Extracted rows
********************
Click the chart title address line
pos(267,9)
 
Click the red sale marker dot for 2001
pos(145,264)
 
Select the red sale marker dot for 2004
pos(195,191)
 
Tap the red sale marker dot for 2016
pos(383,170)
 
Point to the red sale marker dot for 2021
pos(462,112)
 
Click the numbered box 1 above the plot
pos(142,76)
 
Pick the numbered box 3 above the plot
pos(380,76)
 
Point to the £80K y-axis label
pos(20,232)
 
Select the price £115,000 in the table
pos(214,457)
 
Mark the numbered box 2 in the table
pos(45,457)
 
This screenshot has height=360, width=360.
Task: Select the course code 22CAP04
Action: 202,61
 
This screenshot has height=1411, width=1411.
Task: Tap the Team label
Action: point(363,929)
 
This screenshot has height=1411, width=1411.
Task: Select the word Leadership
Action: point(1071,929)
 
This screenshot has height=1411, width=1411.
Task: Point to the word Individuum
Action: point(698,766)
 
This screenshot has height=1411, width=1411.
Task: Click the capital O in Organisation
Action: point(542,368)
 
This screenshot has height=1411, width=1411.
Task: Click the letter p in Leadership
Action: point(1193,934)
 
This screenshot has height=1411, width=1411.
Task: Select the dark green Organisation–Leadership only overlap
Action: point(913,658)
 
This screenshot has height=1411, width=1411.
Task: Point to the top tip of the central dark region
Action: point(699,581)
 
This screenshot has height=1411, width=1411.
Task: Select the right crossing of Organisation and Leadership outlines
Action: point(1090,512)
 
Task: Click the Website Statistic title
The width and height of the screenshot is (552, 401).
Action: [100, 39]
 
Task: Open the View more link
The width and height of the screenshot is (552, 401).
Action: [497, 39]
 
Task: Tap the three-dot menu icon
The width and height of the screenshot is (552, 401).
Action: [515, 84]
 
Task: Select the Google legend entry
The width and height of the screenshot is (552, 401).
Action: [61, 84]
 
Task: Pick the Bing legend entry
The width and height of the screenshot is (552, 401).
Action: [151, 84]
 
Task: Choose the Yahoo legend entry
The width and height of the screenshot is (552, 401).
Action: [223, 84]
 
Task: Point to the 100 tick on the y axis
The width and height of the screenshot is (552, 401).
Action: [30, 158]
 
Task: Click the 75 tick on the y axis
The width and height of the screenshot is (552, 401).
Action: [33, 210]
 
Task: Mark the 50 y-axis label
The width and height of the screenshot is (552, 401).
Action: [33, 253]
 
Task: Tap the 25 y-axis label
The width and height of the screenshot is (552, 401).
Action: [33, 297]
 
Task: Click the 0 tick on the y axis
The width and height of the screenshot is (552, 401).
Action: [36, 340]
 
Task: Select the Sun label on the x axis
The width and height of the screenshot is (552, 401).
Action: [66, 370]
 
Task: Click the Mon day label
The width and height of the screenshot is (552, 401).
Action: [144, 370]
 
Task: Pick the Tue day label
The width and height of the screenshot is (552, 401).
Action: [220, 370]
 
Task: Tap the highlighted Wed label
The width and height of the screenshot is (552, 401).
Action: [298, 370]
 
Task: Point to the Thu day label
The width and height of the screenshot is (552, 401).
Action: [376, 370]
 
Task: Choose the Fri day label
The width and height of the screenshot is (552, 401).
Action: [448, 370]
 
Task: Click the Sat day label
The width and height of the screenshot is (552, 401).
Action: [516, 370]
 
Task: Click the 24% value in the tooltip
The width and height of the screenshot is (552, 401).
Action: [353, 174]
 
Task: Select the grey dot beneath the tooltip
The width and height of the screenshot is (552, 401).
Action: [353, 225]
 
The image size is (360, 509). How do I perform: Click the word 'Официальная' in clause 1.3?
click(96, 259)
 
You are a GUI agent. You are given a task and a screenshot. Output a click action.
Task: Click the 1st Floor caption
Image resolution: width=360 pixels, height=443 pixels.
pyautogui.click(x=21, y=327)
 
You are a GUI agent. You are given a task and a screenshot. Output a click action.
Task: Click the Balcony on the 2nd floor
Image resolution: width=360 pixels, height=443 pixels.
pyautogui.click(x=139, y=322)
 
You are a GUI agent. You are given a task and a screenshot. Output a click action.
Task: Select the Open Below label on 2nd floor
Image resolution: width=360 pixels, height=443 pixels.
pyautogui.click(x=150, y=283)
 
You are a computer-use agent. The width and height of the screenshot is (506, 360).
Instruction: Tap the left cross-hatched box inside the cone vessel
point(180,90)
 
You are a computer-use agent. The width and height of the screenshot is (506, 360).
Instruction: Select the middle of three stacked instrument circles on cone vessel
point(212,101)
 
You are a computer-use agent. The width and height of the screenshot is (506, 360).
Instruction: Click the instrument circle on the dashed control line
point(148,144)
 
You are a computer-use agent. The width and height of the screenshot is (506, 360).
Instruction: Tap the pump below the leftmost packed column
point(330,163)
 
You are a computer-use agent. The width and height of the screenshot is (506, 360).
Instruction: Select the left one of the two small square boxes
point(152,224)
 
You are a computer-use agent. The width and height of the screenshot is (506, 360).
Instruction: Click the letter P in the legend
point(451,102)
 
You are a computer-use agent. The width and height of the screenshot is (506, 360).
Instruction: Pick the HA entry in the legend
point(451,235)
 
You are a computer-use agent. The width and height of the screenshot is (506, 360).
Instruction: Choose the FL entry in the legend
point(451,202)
********************
What needs to be done: Copy out the rows verbatim, starting at the line with "Select the red sale marker dot for 2004" and ending at the line with "Action: [100, 39]", including both of those lines.

Completed exercise:
Select the red sale marker dot for 2004
pos(195,191)
 
Tap the red sale marker dot for 2016
pos(383,170)
 
Point to the red sale marker dot for 2021
pos(462,112)
 
Click the numbered box 1 above the plot
pos(142,76)
 
Pick the numbered box 3 above the plot
pos(380,76)
 
Point to the £80K y-axis label
pos(20,232)
 
Select the price £115,000 in the table
pos(214,457)
 
Mark the numbered box 2 in the table
pos(45,457)
 
This screenshot has height=360, width=360.
Task: Select the course code 22CAP04
Action: 202,61
 
This screenshot has height=1411, width=1411.
Task: Tap the Team label
Action: point(363,929)
 
This screenshot has height=1411, width=1411.
Task: Select the word Leadership
Action: point(1071,929)
 
This screenshot has height=1411, width=1411.
Task: Point to the word Individuum
Action: point(698,766)
 
This screenshot has height=1411, width=1411.
Task: Click the capital O in Organisation
Action: point(542,368)
 
This screenshot has height=1411, width=1411.
Task: Click the letter p in Leadership
Action: point(1193,934)
 
This screenshot has height=1411, width=1411.
Task: Select the dark green Organisation–Leadership only overlap
Action: point(913,658)
 
This screenshot has height=1411, width=1411.
Task: Point to the top tip of the central dark region
Action: point(699,581)
 
This screenshot has height=1411, width=1411.
Task: Select the right crossing of Organisation and Leadership outlines
Action: point(1090,512)
 
Task: Click the Website Statistic title
The width and height of the screenshot is (552, 401).
Action: [100, 39]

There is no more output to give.